**EXERCISE BRIEF:**
Every line in the data below that has the word "Terms" should be returned.

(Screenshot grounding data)
....
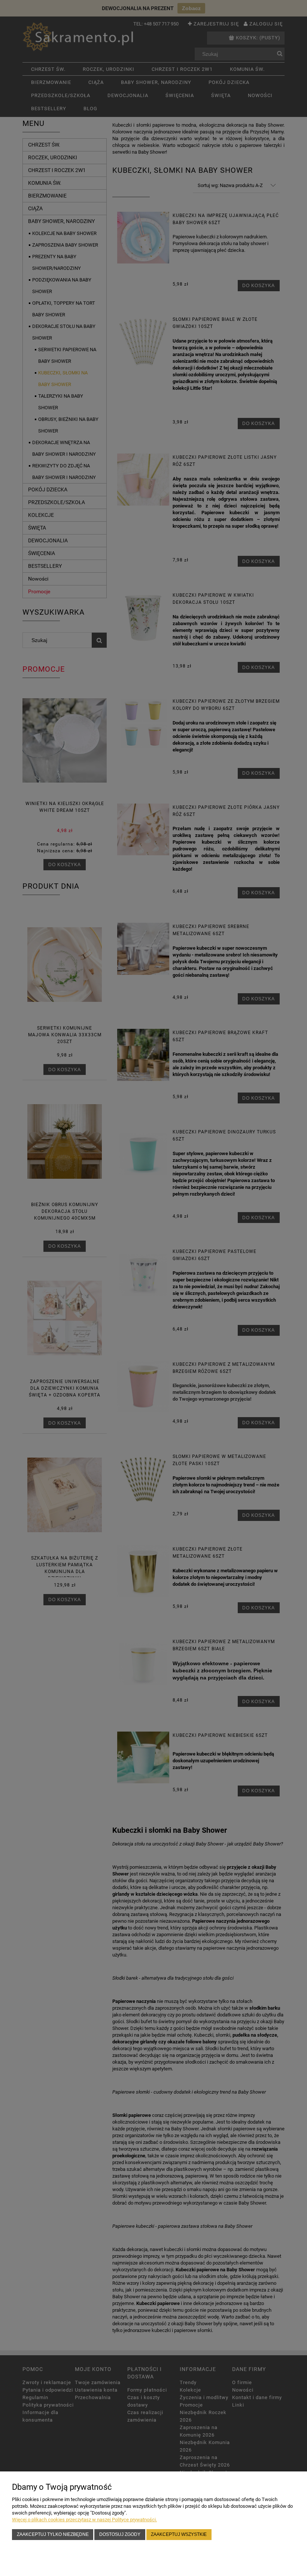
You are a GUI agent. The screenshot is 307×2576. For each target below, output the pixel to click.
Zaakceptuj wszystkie (179, 2534)
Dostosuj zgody (119, 2534)
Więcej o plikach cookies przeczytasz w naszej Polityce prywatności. (84, 2519)
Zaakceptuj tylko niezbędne (53, 2534)
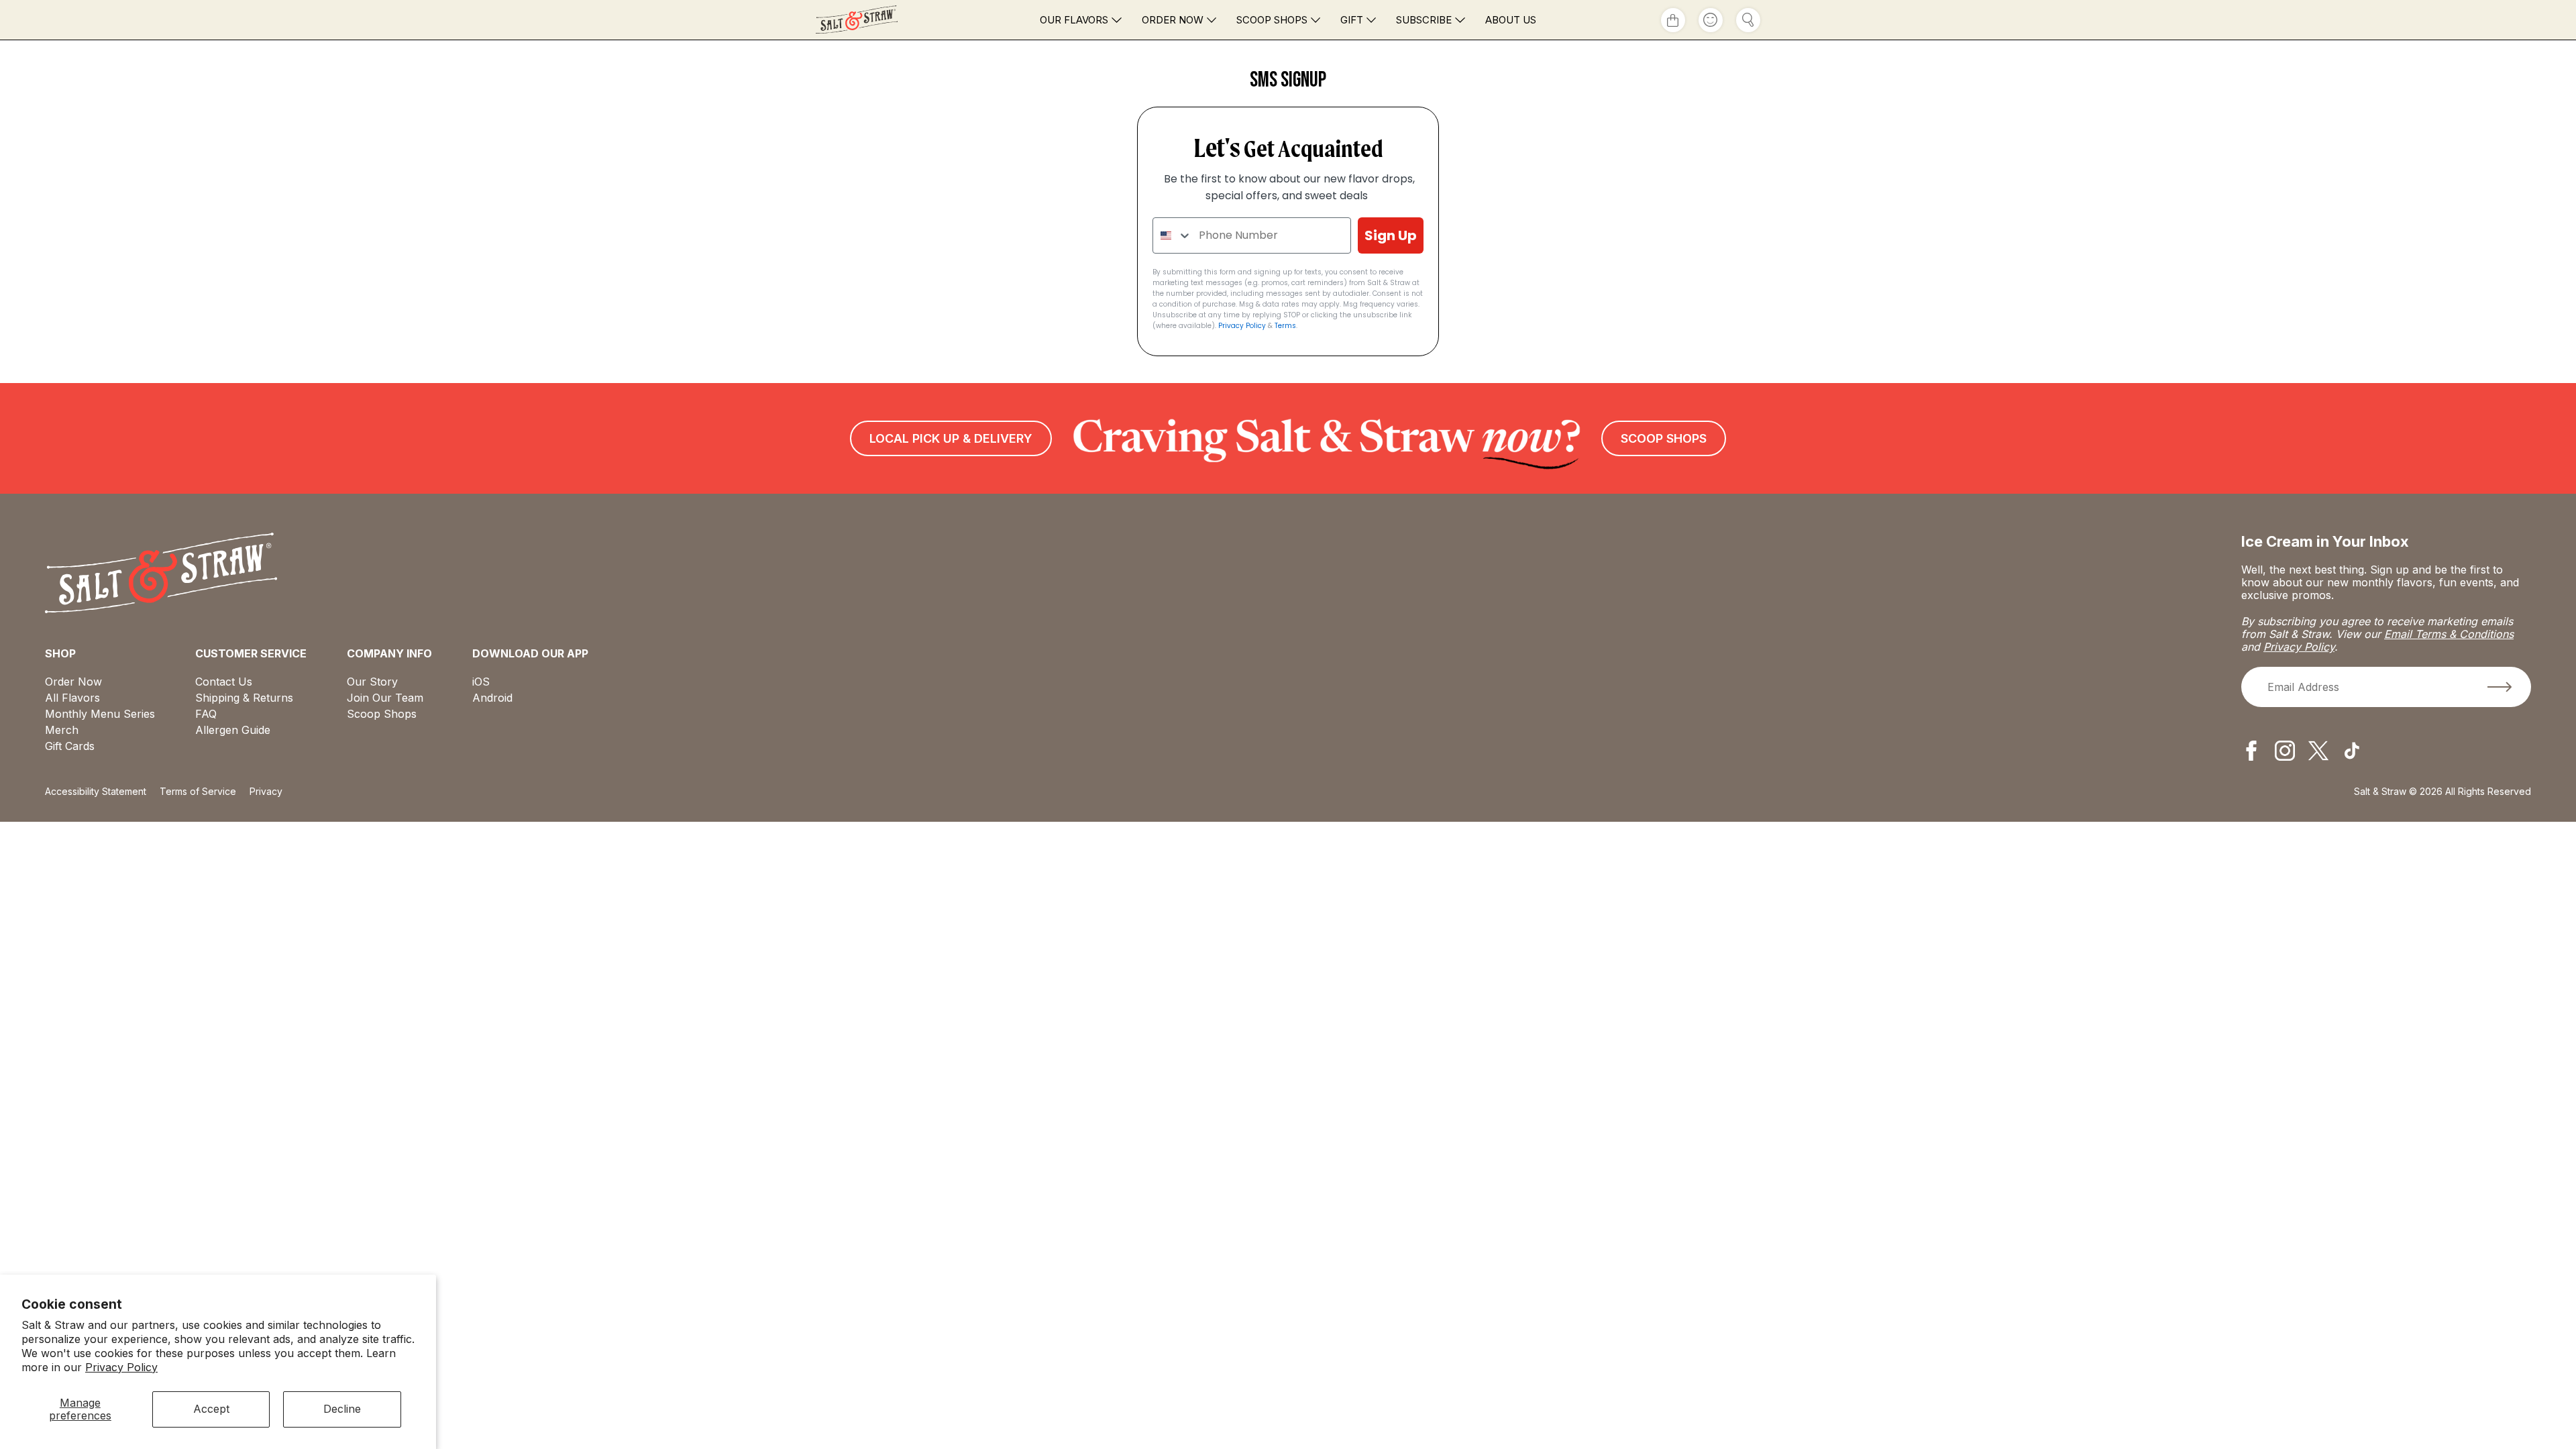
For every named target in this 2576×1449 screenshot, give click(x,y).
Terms (1285, 326)
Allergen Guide (232, 730)
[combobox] (1172, 235)
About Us (1510, 19)
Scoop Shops (1271, 19)
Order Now (1172, 19)
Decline (342, 1408)
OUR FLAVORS (1074, 19)
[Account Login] (1711, 20)
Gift (1351, 19)
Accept (211, 1408)
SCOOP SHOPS (1664, 438)
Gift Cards (70, 746)
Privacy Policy (121, 1367)
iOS (481, 681)
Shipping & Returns (244, 697)
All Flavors (72, 697)
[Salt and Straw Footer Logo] (161, 574)
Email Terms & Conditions (2449, 634)
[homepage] (883, 19)
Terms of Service (198, 791)
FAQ (206, 713)
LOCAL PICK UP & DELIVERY (950, 438)
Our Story (372, 681)
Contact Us (223, 681)
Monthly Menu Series (100, 713)
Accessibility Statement (95, 791)
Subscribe (1424, 19)
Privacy (266, 791)
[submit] (2499, 687)
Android (492, 697)
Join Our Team (385, 697)
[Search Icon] (1748, 20)
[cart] (1673, 20)
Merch (61, 730)
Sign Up (1390, 235)
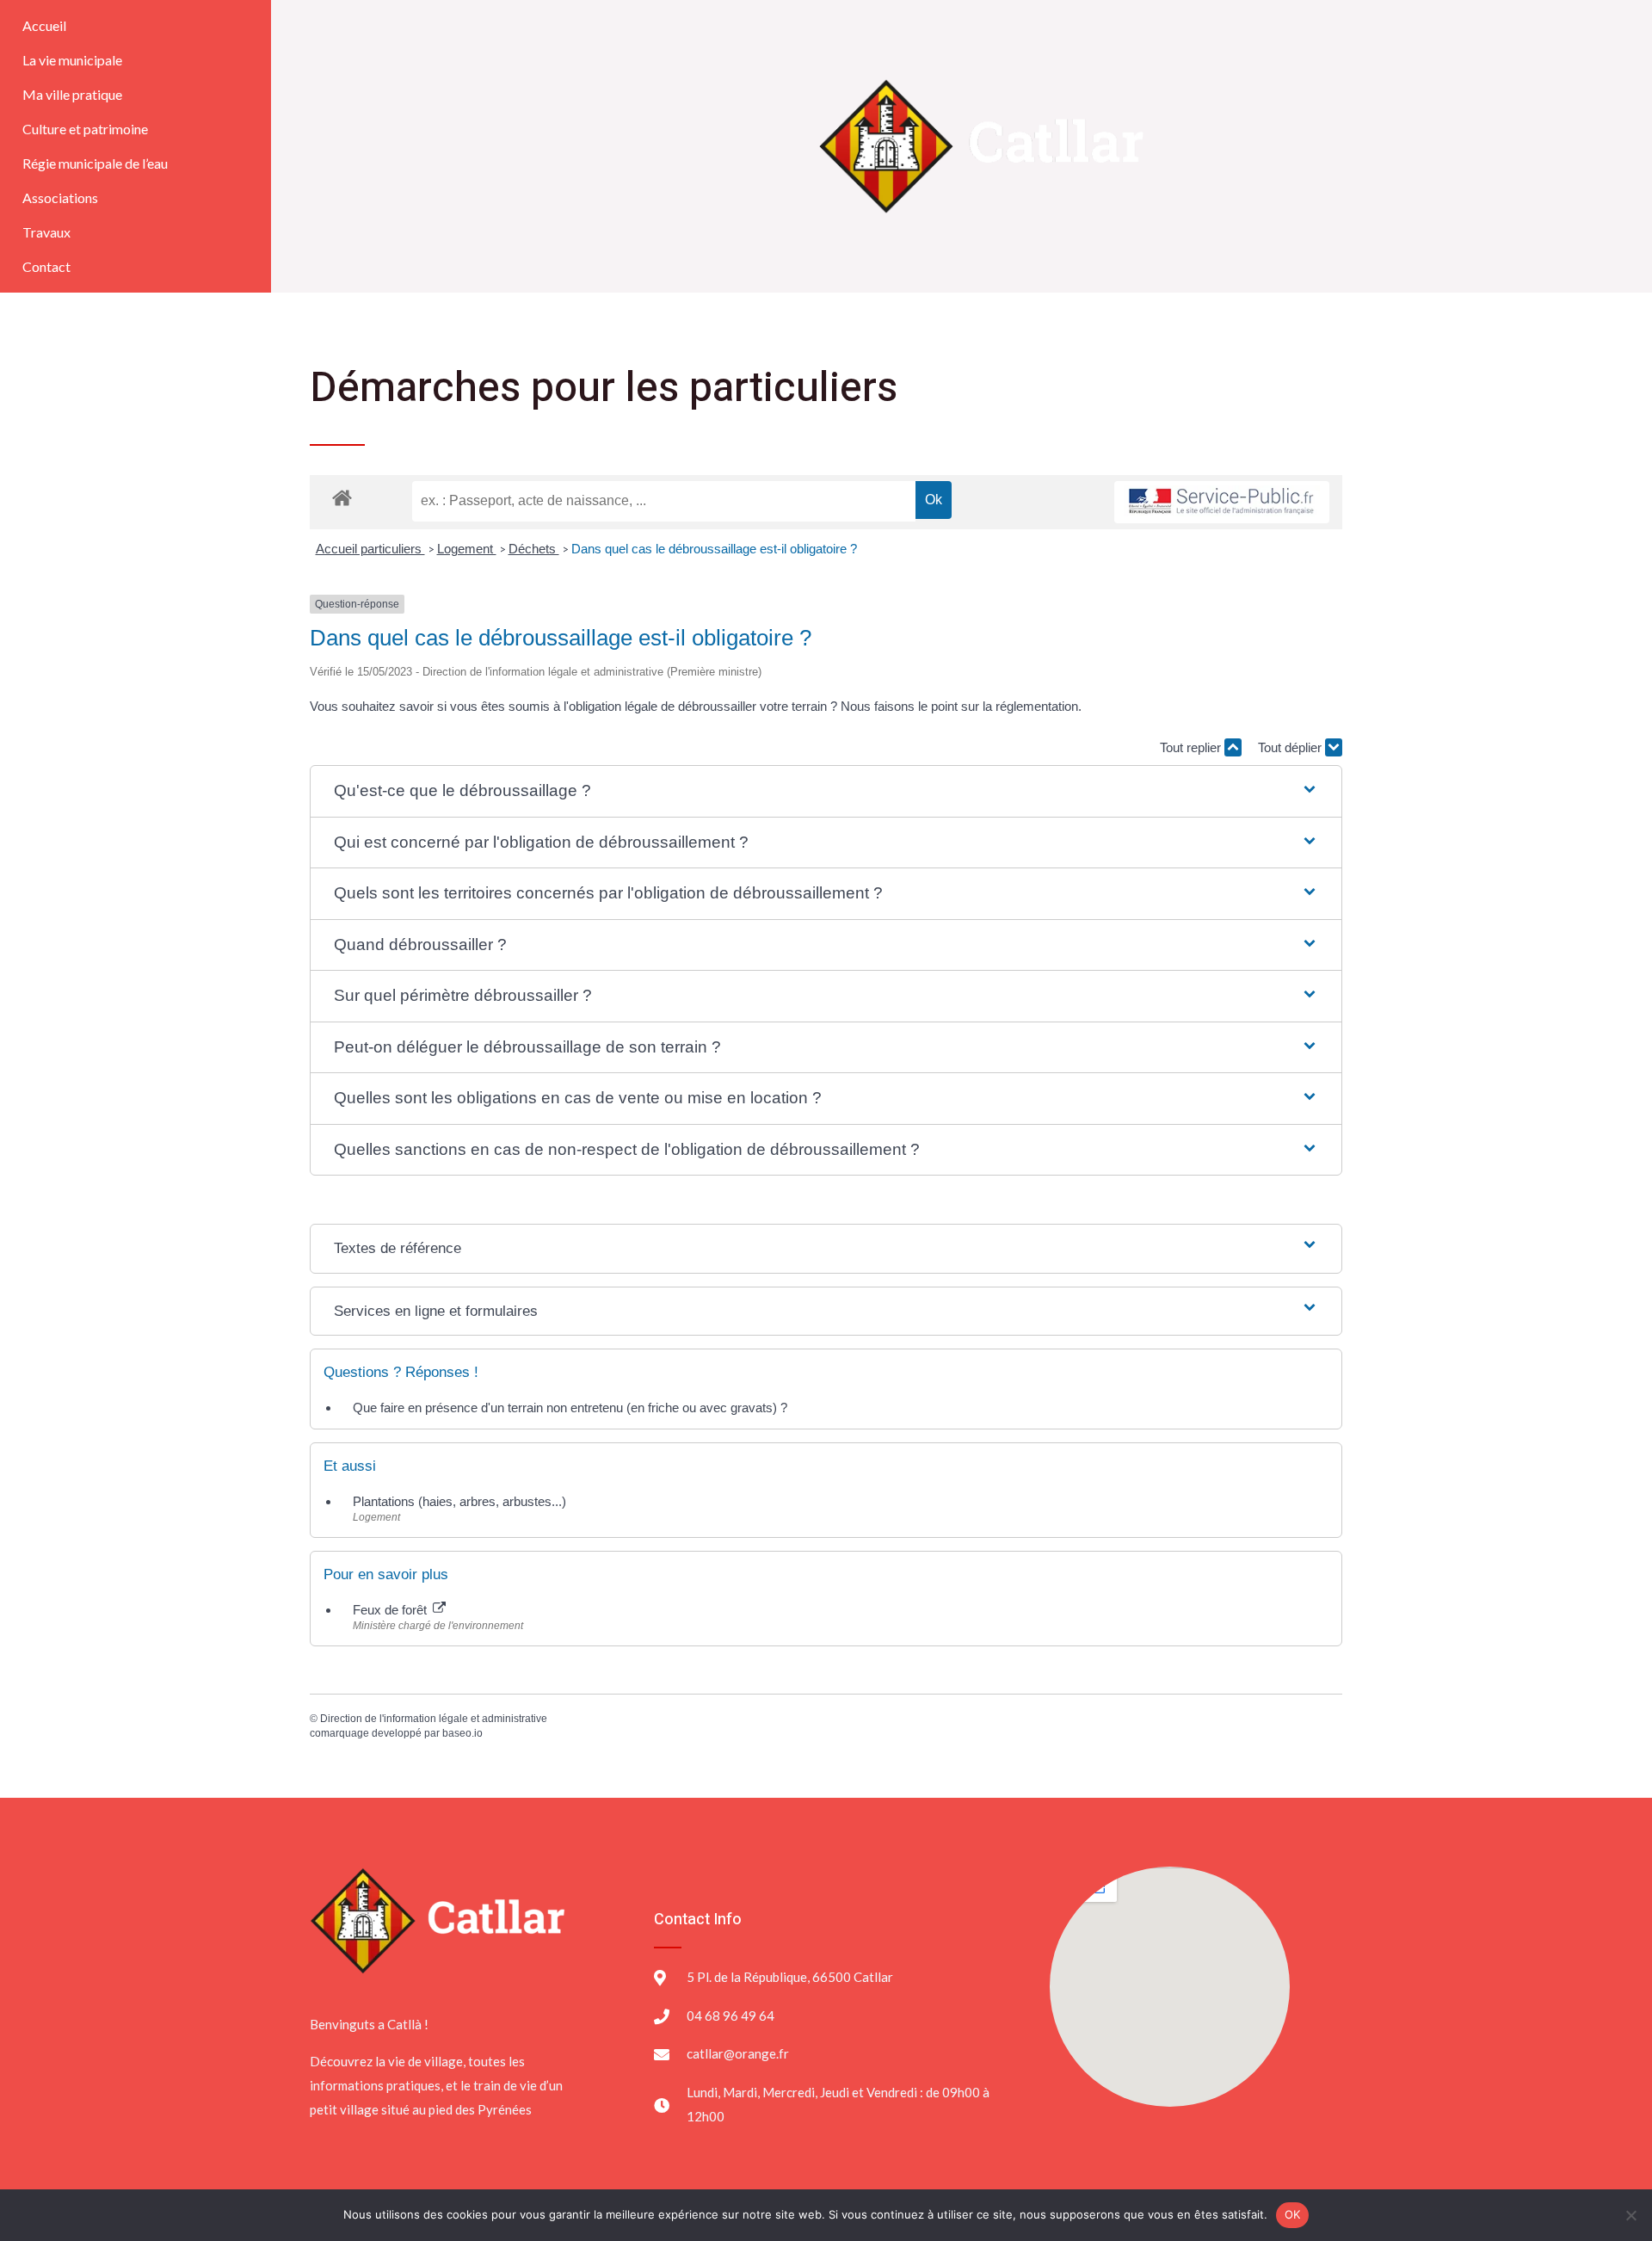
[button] (826, 791)
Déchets (534, 548)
....
**SOLUTION:**
Terms (1285, 326)
Email Terms & Conditions (2449, 634)
Terms of Service (198, 791)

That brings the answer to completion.